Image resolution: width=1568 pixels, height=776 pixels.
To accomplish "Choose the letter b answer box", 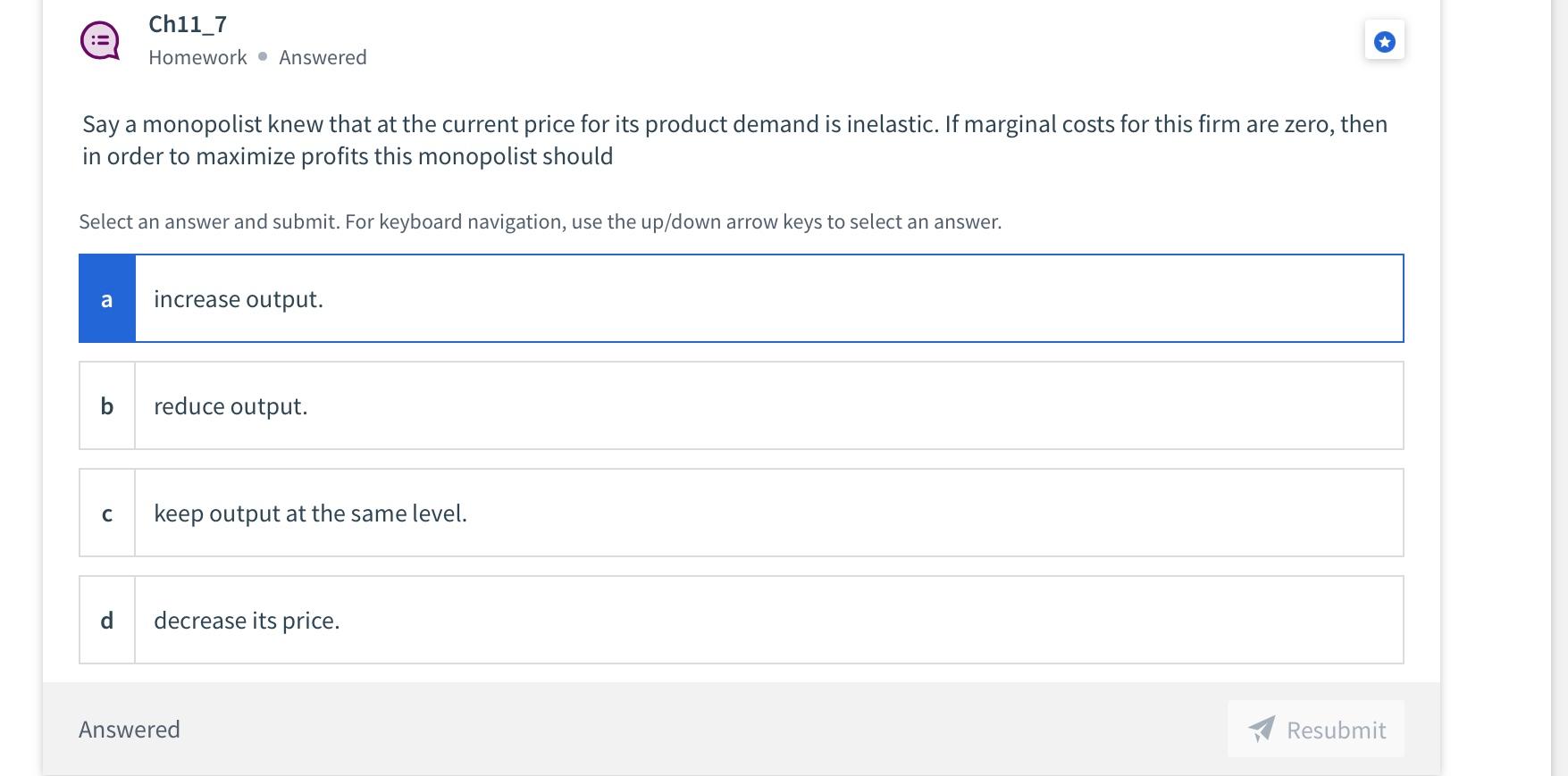I will click(x=107, y=405).
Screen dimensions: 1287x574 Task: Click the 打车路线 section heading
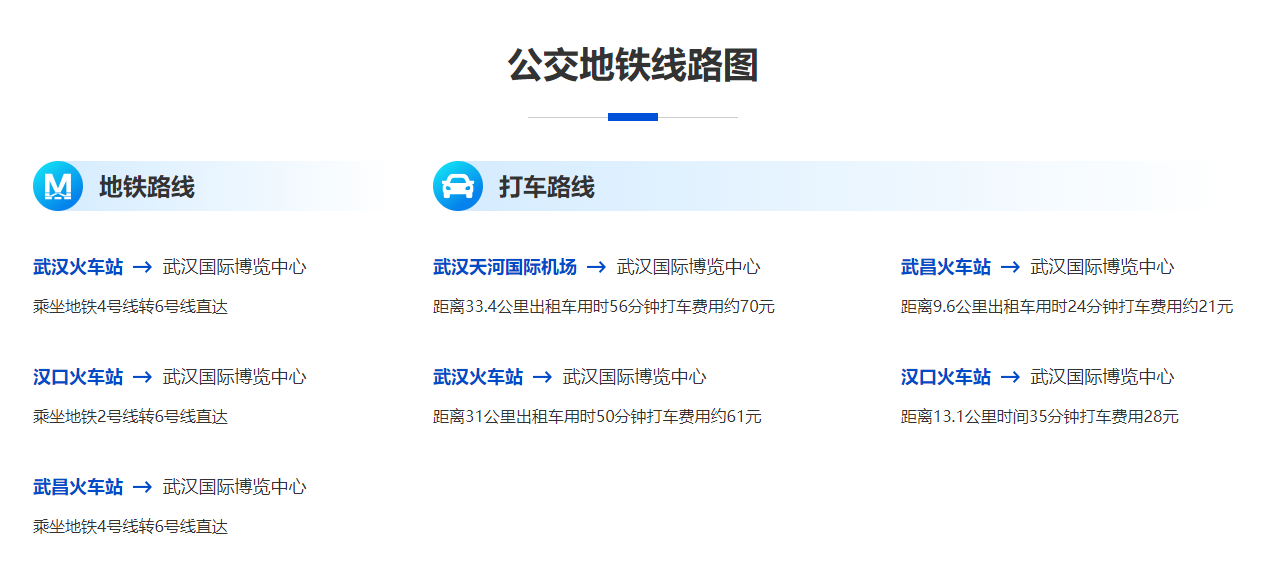click(547, 187)
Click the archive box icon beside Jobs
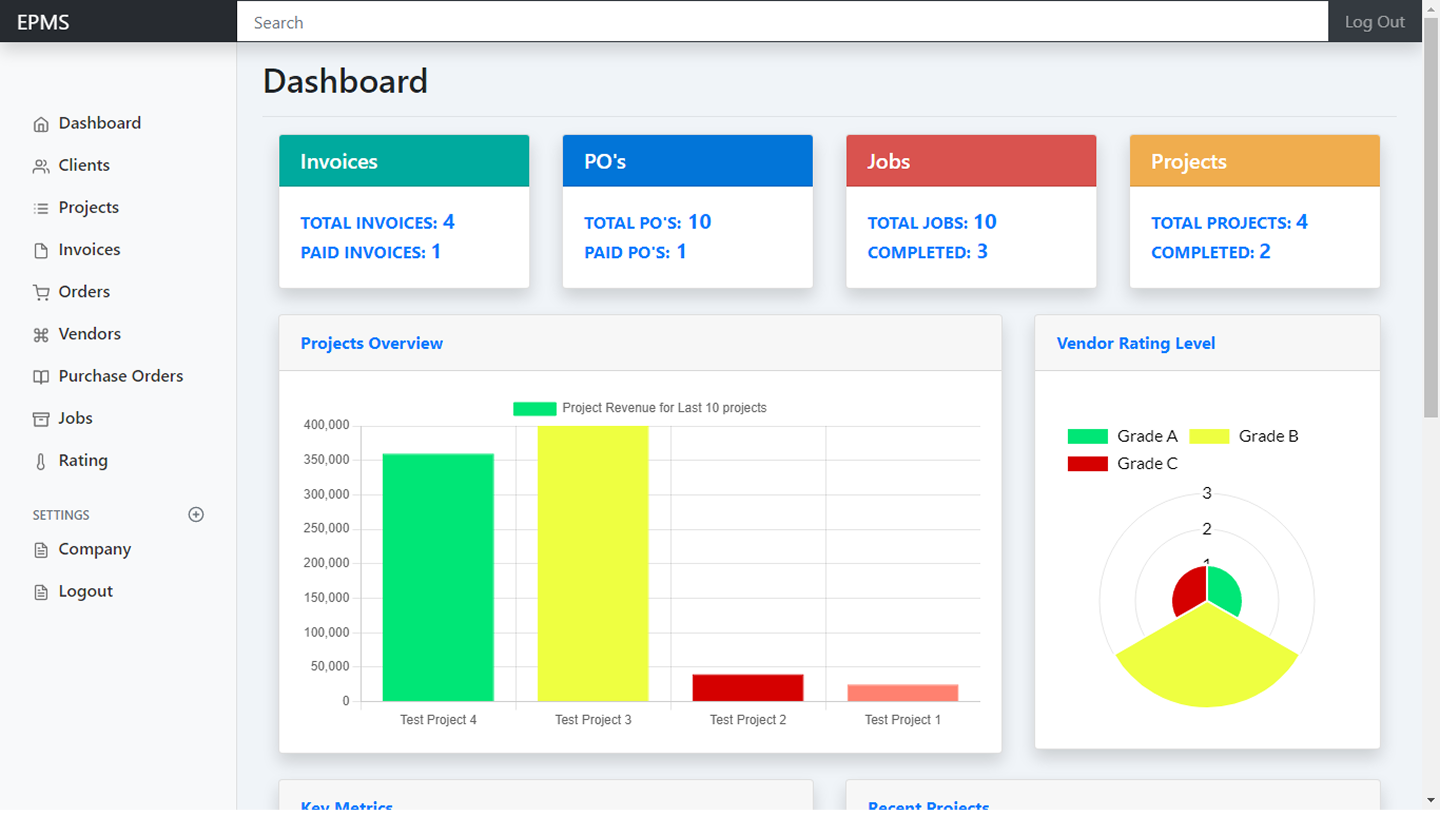The image size is (1440, 824). (41, 419)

___

• _What you should do_
For this exercise, retype exactly, and only, the lines from the line with "Screen dimensions: 1287x574" through the last line of the material above, both included. Pictures stay out.

• _Task response_
Screen dimensions: 1287x574 Task: Click the 打车路线 section heading
click(547, 187)
Click the archive box icon beside Jobs
The image size is (1440, 824). (41, 419)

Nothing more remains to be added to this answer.